Two hours north of Reno, smack dab in the middle of the Black Rock Desert, is Burning Man. The week-long festival, which is intended to celebrate art and inclusivity, has also become synonymous with party culture and drug use. But despite its remote location, the event takes place on federal land, with law enforcement required to Reno Public Radio’s Paul Boger reports,
It’s a hot afternoon on the Playa, the winds have been kicking up large dust devils all day, and many Burners have begun the daily ritual of seeking a shady place to wait out the heat.
In the middle of it all sits a small trailer emblazoned with the Bureau of Land Management logo.
The “Mobile Command Station” serves as a way for law officers to meet with Burners, but it’s also a reminder to passersby that law enforcement is on patrol.
“For the most part, what we do here is public safety,” says Patrick Brasington, a BLM ranger from Phoenix. A veteran, this is his ninth burn.
“The agency issues the permit to allow the Burning Man event to occur here, so we’re an integrated part of the event.”
It’s almost shocking to see law enforcement so highly visible at a festival with Burning Man’s reputation. Nudity is common, public drunkenness is celebrated and no one bats an eye at the use of cannabis or psychedelic drugs like mushrooms or LSD.
But Burning Man takes place on BLM land, and most of those things are illegal, which leaves many law officers walking a narrow line between allowing participants to have a good time and enforcing either federal or civil laws.
“We’re not going out and stopping every single vehicle or adamantly running every person through a search. It just occurs, based on a legal violation, that we stop and check on the vehicle,” Brasington explains, “and if there’s something there in plain view, then we address it and take care of it.”
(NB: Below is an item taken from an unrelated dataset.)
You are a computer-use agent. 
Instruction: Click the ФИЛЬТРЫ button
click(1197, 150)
But BLM is not alone out here, they only have between 50 and 80 officers on duty during the event, leaving quite a bit of slack that needs to be picked up by more local agencies, like the Washoe and Pershing County Sheriff’s Offices. There are even some officers here from as far away as Elko, and having that high visibility helps some, like Michelle Moscove from Reno, feel safe.
“I don’t know that I anticipated seeing any of them. I’ve heard that there are undercover people that hide around, and I said, ‘Oh, no, there in big trucks riding all around.’ That’s comforting to me that I know that if something goes down, someone is here.”
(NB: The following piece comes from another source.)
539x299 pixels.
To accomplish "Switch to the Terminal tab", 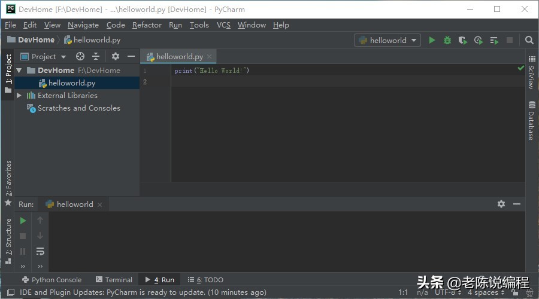I will click(x=113, y=279).
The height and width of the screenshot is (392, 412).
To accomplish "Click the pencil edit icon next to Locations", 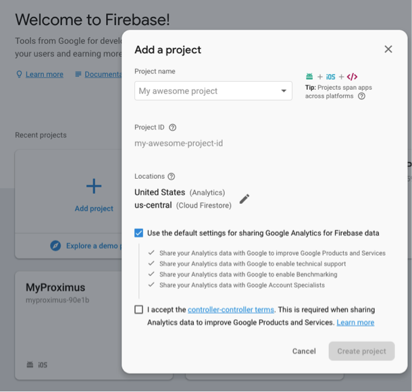I will tap(244, 198).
Some Burners, however, are not convinced all law enforcement officials are here to keep order. One Burner who refused to give his real name but is known on the Playa as Fire Soup says some officers are not content with just keeping the peace.
“You know, there’s like probably eight or nine different police forces out here and some of them are here for public safety, and some of them want to bust some hippies.”
But back at the station, Brasington says that particular sentiment is rare. He mostly hears encouragement from Burners thankful somebody is here to make sure everyone is safe.
“They have a sense of comfort and security knowing that if somebody is out of control, we’re here to go take care of that person so that they don’t hurt anybody while they’re here at the event. That’s really what we see a lot of is people thanking us, waving to us, saying ‘Hey, Ranger, hi!’ They want to talk to a ranger, they want to know what we’re doing, where we’re from, just like we do with them.”
But there is a jail here on the playa, and if Burners are acting in way that may present a danger to others, Brasington says law enforcement will not hesitate to arrest them.